** Given data follows **

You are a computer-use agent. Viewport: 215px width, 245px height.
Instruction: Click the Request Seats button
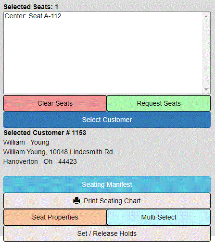pyautogui.click(x=159, y=103)
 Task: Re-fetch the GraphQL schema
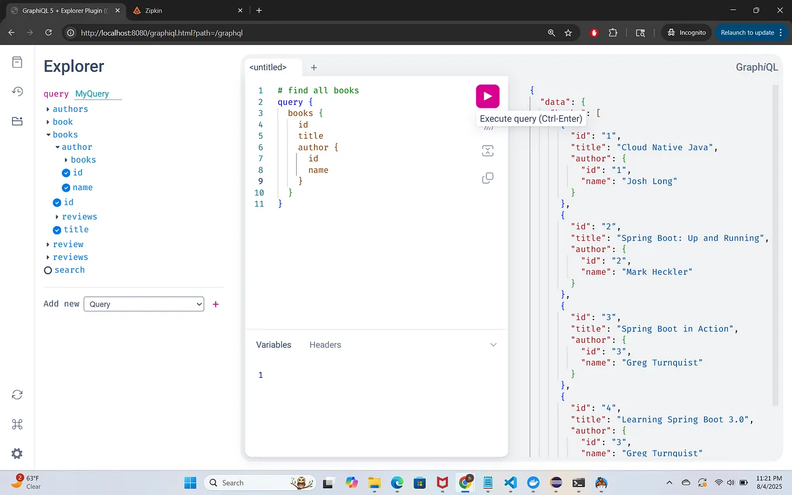(17, 395)
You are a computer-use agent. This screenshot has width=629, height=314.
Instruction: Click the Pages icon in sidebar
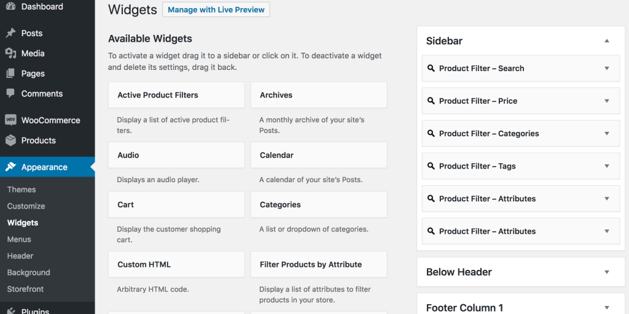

** End of Given data **

_Task:_ Each line of the data above is to be output exactly; the pictures are not to appear.

_Result of this task:_
You are a computer-use agent. Viewport: 215px width, 245px height.
Instruction: Click the Request Seats button
pyautogui.click(x=159, y=103)
 Task: Re-fetch the GraphQL schema
(17, 395)
You are a computer-use agent. This screenshot has width=629, height=314.
Instruction: Click the Pages icon in sidebar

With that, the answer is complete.